03 / Cross-border foundations
Making Technology Value Legible Across Borders
Connect technical claims with the different evidence that customers, investors and local partners need to make a decision.
A technology presentation can be accurately translated and still leave its audience unable to decide. A customer hears performance specifications but cannot see how work will change. An investor hears demand but cannot distinguish repeatable revenue from bespoke delivery. A local partner hears an attractive market ambition but cannot identify a workable role.
Our view is that useful cross-border communication connects four things: the technical claim, the local problem, evidence relevant to that problem and a clear responsibility for delivery. Different audiences need different explanations, while the underlying facts must remain consistent.
Start with the decision behind the question
When a customer asks whether a product is “proven”, they may be asking about reliability in a particular workflow. An investor may use the same word to ask whether anyone pays for it at a sustainable margin. A partner may want evidence that the supplier can train, support and retain customers once introductions have been made.
Answering all three with the same performance chart creates avoidable ambiguity. Ask what decision the evidence must support, then identify the relevant comparison. For a business user, the comparison may be the existing manual process. For an investor, it may be the resources required to win and retain another customer. For a partner, it may be another supplier competing for the same implementation team.

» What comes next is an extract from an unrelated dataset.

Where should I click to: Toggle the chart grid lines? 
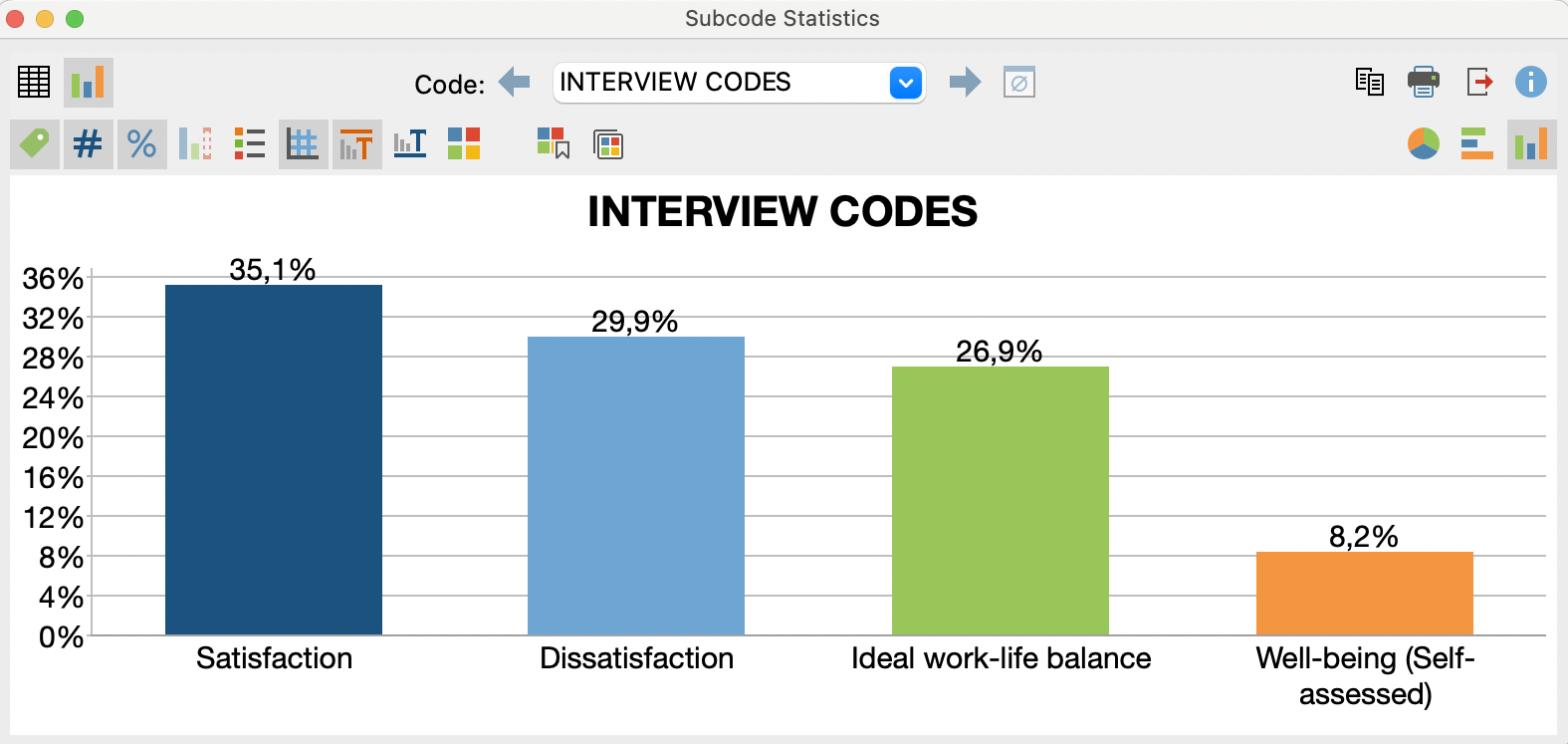[303, 143]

Even within Singapore’s public procurement guidance, value extends beyond the lowest price to considerations including reliability and long-term cost. Its formal scope is government purchasing. The broader lesson we draw is to understand the buyer’s full comparison before choosing the headline. Singapore Ministry of Finance, Government procurement.
Keep the claim, evidence and promise at the same scale
A laboratory result may support a technical claim under stated conditions. It does not automatically support savings at a new customer site. A successful demonstration may show that an AI application can answer selected questions. It does not establish the net benefit once review, correction and system integration are included.
This is also a practical communication problem. If the strongest number in a presentation carries qualifications in a distant appendix, the audience may attach it to a broader promise. Put the conditions beside the claim: what was measured, against which baseline, in what setting and with what exclusions.
For AI, NIST’s AI RMF 1.0 places intended use and deployment context within its risk-mapping function. It is a voluntary framework; citing it is not proof that an application has been evaluated. NIST, AI RMF Core. Our recommendation is to make that context visible in commercial materials before a buyer has to reconstruct it.
A hypothetical cooling proposal, explained three ways
Consider a hypothetical overseas supplier offering industrial cooling equipment to an owner in Southeast Asia. This is an illustration, not a client case. The supplier has controlled test results but has not measured performance at the proposed site.
For the customer, the useful message is: “We propose assessing whether the equipment improves the cost of your cooling process under your operating conditions.” The next evidence concerns the baseline, measurement approach and installation constraints. The customer should be able to question whether a test will disrupt operations.
For an investor, the useful question is whether the commercial model can be repeated. The supplier should distinguish what is standard equipment from work requiring site-specific adaptation, and show which cost assumptions remain untested. For a local partner, the discussion concerns installation responsibilities, training, support and the economics of maintaining the relationship.
All three conversations share the same technical facts and limitations. They differ in the decision being made. Translating the message well may reveal that the supplier is ready for a feasibility discussion while still lacking evidence for a wider sales or financing claim.
Build an audience–evidence table
The following is our proposed tool for reviewing a deck, proposal or introductory conversation. Use one row per audience, and keep unsupported expectations visible as assumptions.
Scroll the table horizontally, or focus it and use the arrow keys.
| Audience | Decision they need to make | Evidence to prepare | Commitment to define |
|---|---|---|---|
| Customer | Is changing the present process worthwhile? | Relevant baseline, test conditions, total operating implications | Who measures, reviews and supports use |
| Investor | Can the business grow on plausible economics? | Paid demand where available, delivery costs, repeatability limits | Which assumptions the next investment will test |
| Local partner | Is there a workable role and return? | Delivery scope, required capabilities, customer process | Resources, support, responsibilities and compensation |
The table should also work in reverse. A local partner may need to explain to an overseas headquarters that the proposed support model cannot be staffed economically. That information is part of the value proposition: a promise becomes more credible when it reflects the conditions under which someone must fulfil it.
Let translation improve the proposition itself
If an audience repeatedly misunderstands a claim, inspect the underlying offer as well as the language. Perhaps the benefit belongs to one department while the cost sits with another. Perhaps the supplier’s promise depends on data the customer cannot make available. Better wording cannot resolve either condition on its own.
Revise the proposition when the evidence exposes a mismatch, and update all audience versions together. The strongest explanation leaves each party able to state what is supported, what remains uncertain and which bounded action could make the next decision possible.
Sources
- Singapore Ministry of Finance: Government procurement — public-sector value-for-money considerations.
- NIST: AI RMF 1.0 Core — voluntary 2023 framework; used here for the importance of intended use and context, not as a certification.